It was easily evaded. Its provisions did not affect any religious society, nor any formed for purposes of charity, science, agriculture, or commerce; and for these purposes the Catholic Association, changing its name into the New Catholic Association and remodeling its constitution, continued its work. It was to build churches, obtain cemeteries, defend Catholic interests, take a census of the different religions, and for these the “New Catholic Rent” was subscribed, and meetings were held in Dublin, where Catholic grievances were discussed. Aggregate meetings nominally independent of the association, but really organized by it, were also held in different parishes, and larger assemblies took the form of county and provincial meetings. Attended by the local gentry, by the priests, by friendly Protestants, sometimes by O’Connell and Sheil, the boldness and eloquence of speech used gave courage to the Catholics and struck terror into their foes. Nor was this all. The Relief Act of 1793 had conferred the franchise on the forty-shilling freeholders, and landlords, to increase their own political influence, had largely created such freeholds. These freeholders living in constant poverty, frequently in arrears of rent, always dependent on the forbearance of their land-lords, had hitherto been driven to the polls like cattle to vote for their landlords’ nominee. A new spirit appeared at the General Election of 1826. Relying on these freeholders, the Catholic Association nominated Mr. Stewart against Lord Beresford for Waterford. The threats employed by a powerful family were met on the other side by appeals to religion, to conscience, to the sacredness of the voter’s oath; the priests craved of the voters to strike a blow for country and creed; and O’Connell reminded them that a Beresford had caused the recall of Lord Fitzwilliam, that another flogged Catholics to death in 1798, and that wherever the enemies of Ireland were gathered together a Beresford was in their midst. The contest was soon decided by the return of the Catholic nominee; and Monaghan, Louth, and Westmeath followed the lead of Waterford.
The next year Canning became premier. His consistent advocacy of the Catholic claims brought him the enmity of the king and exclusion from office for many years. When he joined Lord Liverpool’s government in 1823, he insisted that emancipation should be an open question in the Cabinet, and on the Catholic Relief Bill of 1825 the strange spectacle was seen of Peel, the home secretary, voting on one side while Canning, the foreign secretary, was on the opposite side. As premier the latter was powerless in consequence of the hostility of the king, but had he lived he might probably have forced the king’s hand.

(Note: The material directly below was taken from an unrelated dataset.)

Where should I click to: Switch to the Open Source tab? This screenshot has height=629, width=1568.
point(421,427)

He died, however, in August, 1827, and by his death the Catholics lost one of their stoutest champions. His successor, Goderich, held office only for a few months, and then, early in 1828, the Duke of Wellington became premier, with Peel as his leader in the House of Commons. These two were declared enemies of reform and emancipation, and instead of being willing to concede they would have wished to put down the Catholic Association by force. But such an undertaking was one from which even the strongest Government might have recoiled. The forty-shilling freeholders, effectually protected by the “New Rent” which was specially levied for their benefit, laughed at the threats of the landlords; the Catholic forces organized into parish and county Liberal Clubs, and in correspondence with the Catholic Association at Dublin as head club, sought out and published every local grievance; Catholic churchwardens in each parish collected subscriptions and sent the money to Dublin, getting in return advice in all their difficulties and legal assistance whenever it was necessary.

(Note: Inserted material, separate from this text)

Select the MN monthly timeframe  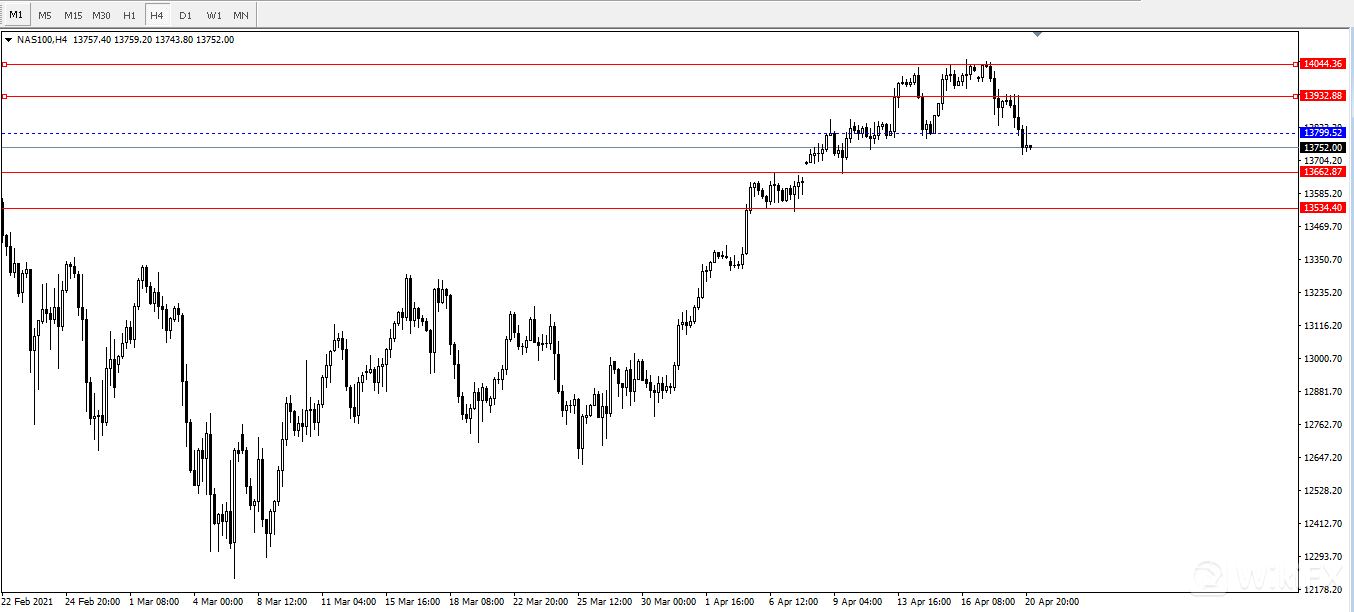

So disciplined were the Catholic masses that 800,000 of them petitioned Parliament for the repeal of the Test and Corporation Acts, which were repealed in 1828; and the same year in 1500 parishes throughout Ireland meetings were held on the same day to petition for emancipation, and a million and a half Catholic signatures were obtained. Foreign writers came to Ireland to see for themselves, and published in foreign papers and reviews what they saw, and in France, Germany, and Italy England was held up to public odium because of her treatment of Ireland. Across the Atlantic the Irish element was already strong, and all over America meetings were held to demand justice for Ireland. At these meetings money was subscribed liberally and sent to Ireland to swell the coffers of the Catholic Association, and language of menace and defiance was used towards England. Yet Wellington and Peel were still unyielding, and in the session of 1828 the latter opposed Sir Francis Burdett’s motion in favor of emancipation, and Wellington helped to defeat it in the Lords. The Catholic Association answered these unfriendly acts by a resolution to oppose all Government candidates; and when Mr. Vesey Fitz Gerald, on being promoted to the Cabinet, sought reelection for Clare a Catholic Association candidate was nominated against him. As no Catholic could sit in Parliament if elected, it was at first resolved to nominate Major Macnamara, a popular Protestant landlord of Clare; but after some hesitation he declined the contest. Then was remembered what John Keogh had once said: “John Bull thinks that to grant emancipation would rekindle the fires of Smithfield. But he is jealous of a subject’s constitutional privileges, and if a Catholic M.P. be debarred from taking his seat on account of objectionable oaths he will have such oaths modified, so that the constituency shall not be put outside the constitution.” In all this there was wisdom, and O’Connell himself determined to stand for Parliament and issued his address to the electors of Clare.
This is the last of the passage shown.